SunsetAfter going through a family health crisis recently, I’ve been struggling about prayer and its purpose in my life.

Anne Lamott said in Traveling Mercies that there are two basic prayers, “Thank you, thank you, thank you,” and “Help me, help me, help me!” It’s this second prayer about asking for God’s help that has stumped me the most lately.  Don’t get me wrong, like many people when I need God’s help, I don’t hesitate asking.  But it is still a mystery to me how it works.

When I was growing up I was taught that prayer changed God’s mind about stuff, and if we really meant it when we prayed, and had enough faith, we would get what we prayed for.  And if you got lots of people to pray for the same outcome, all the better.  It was as if God tallied the number of prayers being said, and when the magic number was reached (and none of us knew what that number was) it was like “Jackpot!” you got it.

In the last 10 days since our son’s accident, I have been praying the “THANK YOU!” and “HELP ME!” prayers a lot.  I have been very thankful when friends called to tell me they were praying for our son and for our family.  There was something about being thought of by others that has given me encouragement and hope.
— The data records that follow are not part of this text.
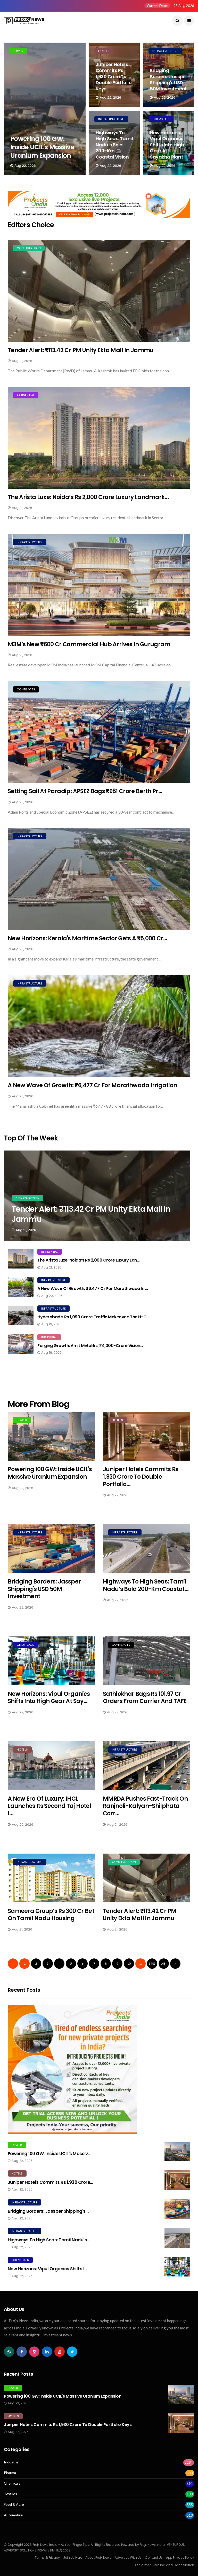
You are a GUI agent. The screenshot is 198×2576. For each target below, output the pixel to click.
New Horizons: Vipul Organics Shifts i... (47, 2269)
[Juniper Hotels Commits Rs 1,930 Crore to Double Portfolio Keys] (146, 1436)
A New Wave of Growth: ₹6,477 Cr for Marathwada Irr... (92, 1288)
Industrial (49, 1337)
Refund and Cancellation (174, 2565)
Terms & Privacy (47, 2557)
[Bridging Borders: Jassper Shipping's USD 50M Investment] (51, 1548)
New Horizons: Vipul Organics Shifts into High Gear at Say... (49, 1697)
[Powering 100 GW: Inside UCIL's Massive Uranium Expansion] (45, 109)
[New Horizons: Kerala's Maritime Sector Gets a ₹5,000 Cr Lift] (99, 879)
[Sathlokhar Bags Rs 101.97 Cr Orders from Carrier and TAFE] (146, 1660)
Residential (26, 395)
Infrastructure (165, 51)
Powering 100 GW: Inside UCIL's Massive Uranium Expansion (42, 147)
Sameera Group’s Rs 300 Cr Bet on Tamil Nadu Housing (51, 1915)
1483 (152, 1963)
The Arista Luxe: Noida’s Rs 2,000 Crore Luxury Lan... (88, 1260)
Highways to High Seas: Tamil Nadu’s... (49, 2240)
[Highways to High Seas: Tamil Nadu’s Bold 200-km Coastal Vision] (146, 1548)
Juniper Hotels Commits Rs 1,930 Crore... (50, 2182)
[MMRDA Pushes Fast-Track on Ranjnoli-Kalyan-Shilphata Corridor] (146, 1765)
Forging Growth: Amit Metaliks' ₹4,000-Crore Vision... (90, 1346)
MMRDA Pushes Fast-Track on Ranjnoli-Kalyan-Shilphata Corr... (145, 1806)
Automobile (13, 2515)
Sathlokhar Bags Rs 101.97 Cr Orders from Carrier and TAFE (145, 1697)
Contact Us (154, 2557)
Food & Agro (14, 2504)
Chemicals (161, 119)
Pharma (10, 2473)
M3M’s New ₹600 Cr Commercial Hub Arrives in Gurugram (89, 644)
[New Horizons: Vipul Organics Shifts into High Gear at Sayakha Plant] (51, 1660)
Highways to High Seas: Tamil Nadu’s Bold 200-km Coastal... (145, 1585)
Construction (29, 248)
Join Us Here (72, 2557)
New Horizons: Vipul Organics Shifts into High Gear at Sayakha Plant (167, 144)
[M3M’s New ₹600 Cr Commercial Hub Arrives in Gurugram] (99, 585)
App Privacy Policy (180, 2557)
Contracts (26, 689)
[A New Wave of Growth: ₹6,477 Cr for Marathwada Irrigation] (99, 1026)
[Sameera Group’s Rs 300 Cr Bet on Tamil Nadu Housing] (51, 1878)
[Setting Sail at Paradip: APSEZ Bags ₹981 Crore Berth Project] (99, 732)
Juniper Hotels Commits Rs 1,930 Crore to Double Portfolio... (140, 1476)
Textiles (10, 2494)
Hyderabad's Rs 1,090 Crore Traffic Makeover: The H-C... (93, 1317)
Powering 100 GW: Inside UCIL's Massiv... (49, 2153)
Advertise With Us (128, 2557)
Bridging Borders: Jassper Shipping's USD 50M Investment (168, 79)
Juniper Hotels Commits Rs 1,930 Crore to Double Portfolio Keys (113, 76)
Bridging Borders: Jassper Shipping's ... (48, 2211)
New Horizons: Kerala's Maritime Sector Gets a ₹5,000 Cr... (87, 938)
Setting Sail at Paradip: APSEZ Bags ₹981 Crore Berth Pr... (85, 791)
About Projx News (98, 2557)
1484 (163, 1963)
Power (18, 51)
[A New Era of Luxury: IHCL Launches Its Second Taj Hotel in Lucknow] (51, 1765)
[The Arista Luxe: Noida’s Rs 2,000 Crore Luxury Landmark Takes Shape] (99, 438)
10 (129, 1963)
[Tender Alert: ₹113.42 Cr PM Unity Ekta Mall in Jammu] (99, 291)
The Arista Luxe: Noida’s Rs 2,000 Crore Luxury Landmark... (88, 497)
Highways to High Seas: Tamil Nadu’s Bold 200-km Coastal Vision (114, 144)
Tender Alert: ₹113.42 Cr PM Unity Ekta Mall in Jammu (81, 350)
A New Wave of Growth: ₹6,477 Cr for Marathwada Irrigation (92, 1085)
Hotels (103, 51)
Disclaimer (142, 2565)
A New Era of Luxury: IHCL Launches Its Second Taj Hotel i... (49, 1806)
It’s a reminder to me that others love me and that makes a huge difference when you are feeling alone and vulnerable.

But I’ve also been thinking about the other people in the Emergency Room who possibly didn’t have anyone praying for them. Or those persons who did not know how to pray.  Those who felt alone, isolated, or cut off from any higher power or love from others for that matter.  And if that really matters to God in terms of God being with them. Personally, I believe God is with us whether we ask God to be present or not, whether we are aware of it or not.  I believe God is present whether we are going through the “getting better” stage or the “getting worse” stage.

So I don’t have any final answers about what prayer means to me today. I seem to be more sure about what I believe prayer is not.

I do not believe that prayer is a gamble. I do not believe prayer is a slot machine where if you put in enough prayers you finally hit the jackpot.  Some people play that game all of their lives and become bitter and spiritually bankrupt when their number never comes up.

I do believe that I feel love and hope from others when they tell me they are praying for me. I don’t know if prayer changes God or not, but it does change me. Maybe that is the real purpose of prayer?  When I pray, or when others pray for me, my perspective on life shifts.

I don’t have this one figured out, it is a mystery to me.  I have no tidy answer.

Pray for me.  I will pray for you.

And let us both pray for those who have no one to pray for them. Pray they will know they are not alone.

1 comment to Struggling with Prayer

  • Judy Cloe

    John Rutland, a Methodist minister who served Vestavia Hills UMC in his retirement years, ended each and every one of his prayers like this, “If there is one here among us who is carrying a heavy load, who does not know how to pray and for whom no one is praying, count this prayer for him, Dear Lord. May he know that God loves him and may he know that we love him too.”